» CONSIGNE 1
Dans l'extrait sur le Hezbollah, reprenez tout ce qui va de « Le régime théocratique » jusqu'à « le travail souhaité. », en remplaçant « mollahs » par « ayatollahs ».
» CONSIGNE 2
Dans l'extrait sur le Hezbollah, réécrivez plus brièvement le paragraphe qui commence par « Le régime théocratique iranien », sans perdre ses faits principaux.

» EXTRAIT DU TEXTE
......

Pour les seize ou dix-sept autres confessions qui forment le tissu social et politique de ce pays, un certain nombre de chiites du Liban sont devenus, dès la formation du Hezbollah il y a une quarantaine d’années, une communauté exotique. Rattachés à l’Iran, un pays lointain dont la plupart ne connaissaient même pas la langue, ils se sont mis à adopter des codes signalant à leurs compatriotes qu’ils avaient décidé d’être différents. Tout à coup les femmes ont adopté le hijab noir. Tout à coup est apparu un drapeau que l’agence de communication la plus déjantée de l’époque n’aurait pas validé. Jaune criard frappé d’un logo improbable où l’on distingue, à l’encre verte, l’inscription « Hezb-allah » en calligraphie coufique, soit « le parti de Dieu », une main s’élevant du « Aleph » de Allah, brandissant un AK-47, des rayures en accordéon suggérant un livre, un globe effacé dont on ne voit que les coordonnées arctiques et un végétal à sept feuilles qui se veut une branche d’olivier. Surmontant le tout, une citation du Coran (5 ;56) : « Alors, en vérité, les partisans de Dieu sont ceux qui triompheront. » Signant l’ensemble : « La résistance islamique au Liban. » Beaucoup de symboles pour ceux qui prendraient la peine de les déchiffrer, qui se résument en guerres, conquêtes et paix sous l’autorité divine. Une bannière ambitieuse et pour le moins voyante, surtout quand elle se détache sur le fond noir de la masse des partisans.
Le régime théocratique iranien avait à peine trois ans. Il avait décidé, en adoptant les féroces combattants du Sud libanais, de pousser ses frontières, jusqu’à la ligne de séparation du Liban avec Israël. Le régime des mollahs avait compris qu’il n’était pas nécessaire de conquérir des territoires tant qu’on pouvait obtenir l’adhésion d’hommes et de femmes pour y fournir le travail souhaité.

......

» DONNÉES FOURNIES
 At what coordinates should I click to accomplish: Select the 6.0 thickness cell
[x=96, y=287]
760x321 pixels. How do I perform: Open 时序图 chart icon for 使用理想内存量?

......

» RÉPONSE 1
Le régime théocratique iranien avait à peine trois ans. Il avait décidé, en adoptant les féroces combattants du Sud libanais, de pousser ses frontières, jusqu’à la ligne de séparation du Liban avec Israël. Le régime des ayatollahs avait compris qu’il n’était pas nécessaire de conquérir des territoires tant qu’on pouvait obtenir l’adhésion d’hommes et de femmes pour y fournir le travail souhaité.

» RÉPONSE 2
À peine trois ans après sa naissance, le régime théocratique iranien a adopté les féroces combattants du Sud libanais pour pousser ses frontières jusqu'à la ligne de séparation du Liban avec Israël. Les mollahs avaient compris qu'il n'était pas nécessaire de conquérir des territoires si l'on obtenait l'adhésion d'hommes et de femmes prêts à y fournir le travail souhaité.